To a wicked and profligate world, the case of this woman must be highly interesting: for the sinner and his God must have a reckoning, and settle the long account either for mercy or for judgment, However long he may evade his conscience, he must ultimately yield to an arrest of justice, And if it be true, that the law of God extends to the thoughts of the heart, it must be a case of great interest to the sinner of higher reputation.

The case of a woman who has lost her character is still more instructive. She is placed in a deplorable situation. She can enjoy no company but the dregs of society. Nor is the brand less opprobrious, in a moral view, on her seducer; though his professional duties and other affairs may still retain him exterior respect. See Reflections, Proverbs 7:0.

The gates of repentance are open to the worst of sinners who turn in due time. We are not told how this woman was brought to repentance; yet it is natural to presume that Christ’s preaching had reached her heart. He had opened the purity and glory of the law, he had traced crimes from the first emotion of passion to perpetration; and the mirror of truth confounded the culprits by a full portrait of themselves. In this mirror the woman recognized herself. She saw her sins, and abhorred the scene. She was overwhelmed with guilt, and shame, and grief. She knew not which way to go for comfort; but impelled by anguish, she took the bold and laudable resolution to prostrate in silence at his feet who had seemed to preach to her alone. Salvation was her sole errand and grand concern, the anointing of the Lord was simply a pretext of decency. It is good therefore for sinners to hear the gospel, for God may yet grant them repentance unto life; and it is equally good for persons entangled in the snares of sin, to ask advice of those who are able to instruct them in cases of conscience, and the great concerns of salvation.
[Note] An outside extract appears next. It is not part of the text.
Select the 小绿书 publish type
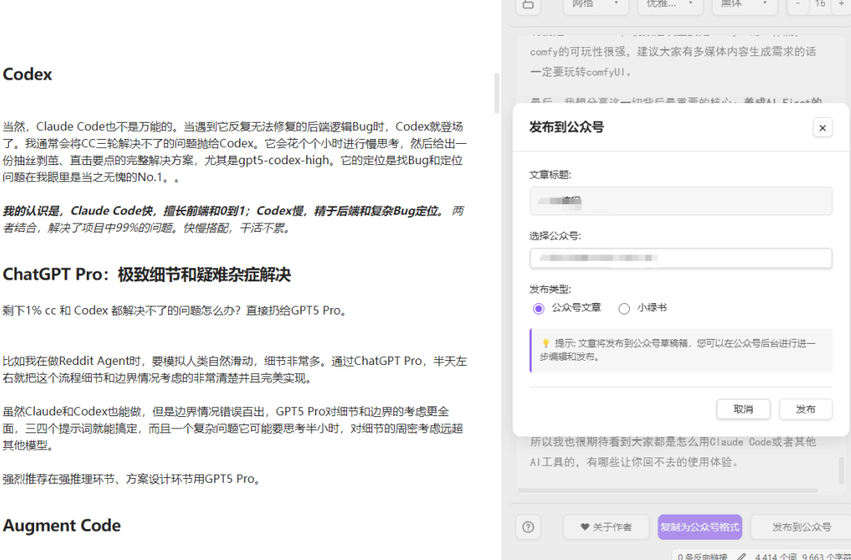This screenshot has width=851, height=560. (623, 309)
It is also a fact that the pharisee, or fifty- pense debtor, has the same need to come with tears for a pardon as the most unhappy of the human kind. We are all of one mass, and though education may have saved us from some of the more scandalous sins, we are all guilty in the sight of God.
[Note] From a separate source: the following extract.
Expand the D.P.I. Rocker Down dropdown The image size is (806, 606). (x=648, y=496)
The mercy of God to contrite sinners exceeds the conceptions of men, and the expectations of the penitent. Christ suffers such sinners to approach him, to touch him, and to weep at his feet. Happy omen of pardon. When justice has forbearance to hear all the sad tale; when redeeming love listens to all these sighs, is witness to all these tears, and protestations of future purity, vengeance drops her aspect, and Satan has lost his prey.

Christ will advocate the cause of sinners truly contrite, how great soever their crimes have been. While the rigid pharisee changed his reverence of this great prophet, as he thought the Lord to be, and indulged in secret contempt, and while all the company was silent, behold Jesus pleads the cause of this reputed harlot. But he advocates her cause with fairness and equity. She had prostrated, she had washed his feet with tears, she had wiped them with her hair, she had anointed, she had kissed his feet. Simon had showed no such marks of love.

Sinners, come and see this glorious sight; come and see an emanation of godhead steal from the Son of man. He tells his murmuring host the thoughts of his heart. He endeavours to gain him by the fair argument of the two debtors; he does more, he astonishes the penitent with grace greater than expectation. He says, her sins which are many are forgiven. He crystalizes all the large flowing tears into gems of joy. He causes a full tide of heaven to irradiate her countenance, exciting adorations of praise and love, which none can know but by the like approach to Christ The greatest offenders may receive a full assurance of pardon. This is often done by a promise whispered to the heart, as now in the ears of this woman; but it is always one by a manifestation of God’s forgiving love shed abroad in the heart. The consciousness of pardon is more than a counterpoise to the consciousness of guilt. She loved much. Hence when a penitent is favoured with this inward witness and sentiment of divine mercy, he loves God and all mankind with an expansion of soul he never knew before. He enters into the sanctity of God, clothes himself with his glory, and tramples on his former sins.